I get sad of course. The loss of a few family members. I mourn the loving relationship I never had with my parents(and sister). The death of my mother. I think about all the family photos, photos of myself as a child that I'll never see again. My children ask to see photos of me when I was younger. I tell them they're at Grandpa's and I don't know if you'll ever see them.

When does the anger, hurt and shock pass? 

Many thanks

https://www.outofthefog.net/forum/index.php?topic=85289.0

 

Boat Babe

Hello Relieved. What an awful, cruel thing has been done to you. I understand your devastation. The level of malice is off the scale.
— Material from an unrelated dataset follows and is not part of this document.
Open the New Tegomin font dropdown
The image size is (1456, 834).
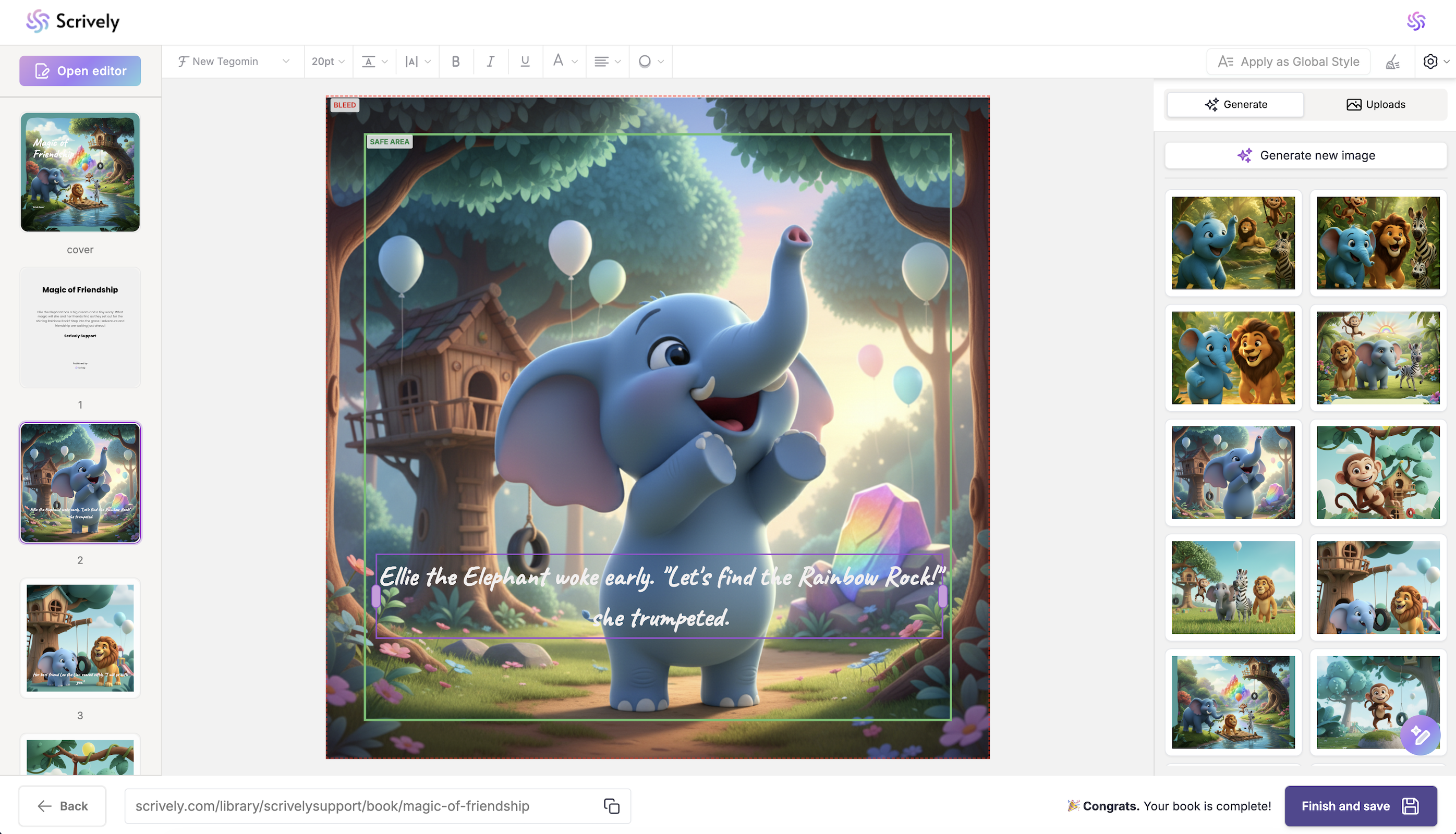pyautogui.click(x=233, y=62)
I don't have any advice other than to treat yourself very gently till the shock of this wears off. I am so glad you also have supportive family and friends. This too shall pass.
It gets better. It has to.

daughter

I posted my long saga several years ago, regarding my malevolent npd-enmeshed parents, my "princess" GC nsis, and me, the (formerly) "dutiful daughter", everyone's SG, overtly disfavored and openly disdained, who's now NC for 8+ years. Despite that backstory, I'm fine, I'm happy, and I'm relieved to no longer be burdened by my toxic family. And yes, the toxicity extends back at least two generations of bickering, bullying, and scapegoating.  So I hear you.
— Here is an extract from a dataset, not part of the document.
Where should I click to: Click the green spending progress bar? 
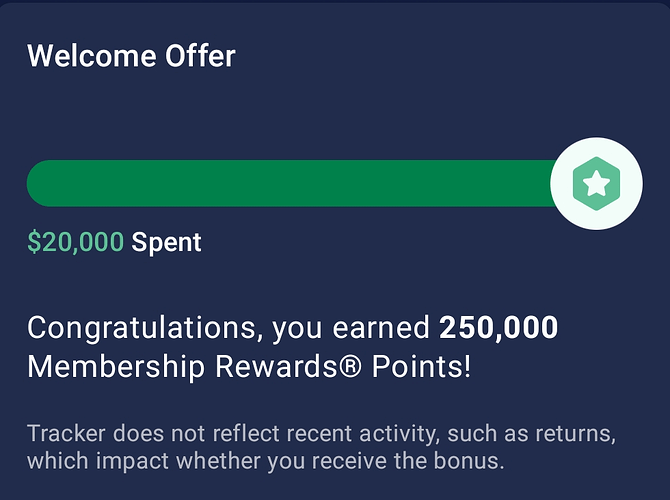point(290,183)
It helped to counsel myself, when experiencing these episodes of Big Bad Behavior by estranged family members, that I KNOW they're personality-disordered vindictive people who need to lash-out. It's their nature. And their incivility, attempts at cruelty, and unkind behaviors aren't accurate reflection of me, regardless how ugly they get. Likewise, Flying Monkey relatives may involve themselves, but not good counsel. Remind yourself that you are disengaged for good reason, and see this BBB episode as validation for maintaining your distance.

I don't believe in deathbed reconciliations, where the disordered parent acknowledges their past bad behavior, emotional harm, and/or responsibility for causing grounds for estrangement.  I've done my relative mourning for my parents' "emotional passing". Their bad behavior continues unabated, but buffered by my NC, with "news" filtered to me via my oldest adult-child who remains in nominal contact with them. They treat him poorly, but he tolerates it. Me, I'm also not likely to be notified by nsis or surviving parent. It comes with the territory.

That said, your situation is upsetting, because these folks remain vindictive even as they pass on, ever trying to lash out.  I discovered I was already secretly disinherited, before my NC, while I was still docile dutiful daughter. Can you imagine how hurt I'd be if I'd remained obediently engaged until the funerals? 


My New Life

I have been no contact with an aging parent for two years, and I am not sure she would want me to know when she passes.  It is so very hard.  No contact situations with a parent are sad, painful and tragic.  The fact that going no contact is the least painful of the options, is a pretty good indicator that things in the relationship were impossible.   That being said, your situation is very sad, and hurtful because it involves so many of your extended family. I do not have any answers for your specific situation.  I know that when I went no contact, I knew many people including family, would think ill of me.  I knew she would claim she did not know why I went no contact and that I was being hateful.  And the thing is, I no longer cared.  In the past, thoughts of others believing ill of me was enough to keep me entrapped in a very toxic situation.  When I let go of caring what people thought, I was finally free.  For me, I can not get involved in trying to clear my name.  Because that would pull me back in to the madness and I will not go back.